(Stored data)
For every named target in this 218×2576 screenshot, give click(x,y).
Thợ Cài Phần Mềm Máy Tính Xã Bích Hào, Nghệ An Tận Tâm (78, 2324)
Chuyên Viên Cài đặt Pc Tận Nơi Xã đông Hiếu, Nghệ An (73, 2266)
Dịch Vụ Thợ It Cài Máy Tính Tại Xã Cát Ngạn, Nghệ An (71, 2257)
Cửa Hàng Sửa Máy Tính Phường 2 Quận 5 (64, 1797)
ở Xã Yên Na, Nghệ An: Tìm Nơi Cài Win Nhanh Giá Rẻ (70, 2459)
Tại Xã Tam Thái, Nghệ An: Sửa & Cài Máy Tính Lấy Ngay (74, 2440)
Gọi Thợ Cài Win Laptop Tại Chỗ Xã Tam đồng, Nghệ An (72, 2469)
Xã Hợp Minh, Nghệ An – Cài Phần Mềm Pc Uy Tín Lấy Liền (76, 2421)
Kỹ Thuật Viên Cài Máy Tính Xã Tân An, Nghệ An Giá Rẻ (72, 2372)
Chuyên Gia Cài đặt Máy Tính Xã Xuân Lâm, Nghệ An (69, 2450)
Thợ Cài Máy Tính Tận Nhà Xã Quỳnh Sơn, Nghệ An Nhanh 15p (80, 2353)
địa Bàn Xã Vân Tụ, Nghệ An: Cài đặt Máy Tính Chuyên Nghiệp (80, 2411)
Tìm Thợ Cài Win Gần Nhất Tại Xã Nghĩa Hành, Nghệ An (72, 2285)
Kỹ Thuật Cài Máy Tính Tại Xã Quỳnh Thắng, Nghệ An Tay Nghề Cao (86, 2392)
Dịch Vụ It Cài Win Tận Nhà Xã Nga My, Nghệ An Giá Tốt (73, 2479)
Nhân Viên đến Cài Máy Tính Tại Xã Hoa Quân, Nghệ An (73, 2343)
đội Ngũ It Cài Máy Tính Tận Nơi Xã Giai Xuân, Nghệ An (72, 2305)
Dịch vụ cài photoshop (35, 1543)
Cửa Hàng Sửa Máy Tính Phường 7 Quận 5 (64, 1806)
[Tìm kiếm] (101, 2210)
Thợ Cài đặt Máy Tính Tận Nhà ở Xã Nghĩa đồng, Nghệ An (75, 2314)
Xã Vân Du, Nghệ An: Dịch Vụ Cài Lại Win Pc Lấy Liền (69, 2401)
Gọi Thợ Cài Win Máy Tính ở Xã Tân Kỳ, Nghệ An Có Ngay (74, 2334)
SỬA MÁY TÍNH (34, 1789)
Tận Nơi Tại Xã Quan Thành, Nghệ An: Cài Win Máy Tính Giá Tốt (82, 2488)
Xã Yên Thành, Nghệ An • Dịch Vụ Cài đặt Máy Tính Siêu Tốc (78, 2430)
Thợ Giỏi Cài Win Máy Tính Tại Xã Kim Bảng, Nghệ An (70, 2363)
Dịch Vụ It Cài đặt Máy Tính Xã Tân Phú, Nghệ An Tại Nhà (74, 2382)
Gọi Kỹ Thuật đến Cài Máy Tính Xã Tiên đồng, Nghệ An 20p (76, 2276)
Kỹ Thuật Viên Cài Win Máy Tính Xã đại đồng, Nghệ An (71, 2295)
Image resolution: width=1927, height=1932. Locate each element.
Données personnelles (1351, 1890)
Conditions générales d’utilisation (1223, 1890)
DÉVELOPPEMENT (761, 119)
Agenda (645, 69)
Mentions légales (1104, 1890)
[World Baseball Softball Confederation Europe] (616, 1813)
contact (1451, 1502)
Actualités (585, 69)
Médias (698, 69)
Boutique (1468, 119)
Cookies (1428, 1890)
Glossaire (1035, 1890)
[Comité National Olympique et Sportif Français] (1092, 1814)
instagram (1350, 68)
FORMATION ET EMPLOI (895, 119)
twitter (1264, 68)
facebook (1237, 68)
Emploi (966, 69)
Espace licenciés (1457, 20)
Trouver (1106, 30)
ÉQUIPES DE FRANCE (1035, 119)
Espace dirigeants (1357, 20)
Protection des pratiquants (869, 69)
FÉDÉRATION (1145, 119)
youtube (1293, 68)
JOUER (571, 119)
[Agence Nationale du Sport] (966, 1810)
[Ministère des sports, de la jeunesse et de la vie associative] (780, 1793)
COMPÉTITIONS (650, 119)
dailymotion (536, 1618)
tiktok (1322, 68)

Task description> Starting at the line with "instagram (1350, 68)", retype each line through the final one in the data above, unchanged and with nothing added.

Solution to this exercise>
instagram (1350, 68)
FORMATION ET EMPLOI (895, 119)
twitter (1264, 68)
facebook (1237, 68)
Emploi (966, 69)
Espace licenciés (1457, 20)
Trouver (1106, 30)
ÉQUIPES DE FRANCE (1035, 119)
Espace dirigeants (1357, 20)
Protection des pratiquants (869, 69)
FÉDÉRATION (1145, 119)
youtube (1293, 68)
JOUER (571, 119)
[Agence Nationale du Sport] (966, 1810)
[Ministère des sports, de la jeunesse et de la vie associative] (780, 1793)
COMPÉTITIONS (650, 119)
dailymotion (536, 1618)
tiktok (1322, 68)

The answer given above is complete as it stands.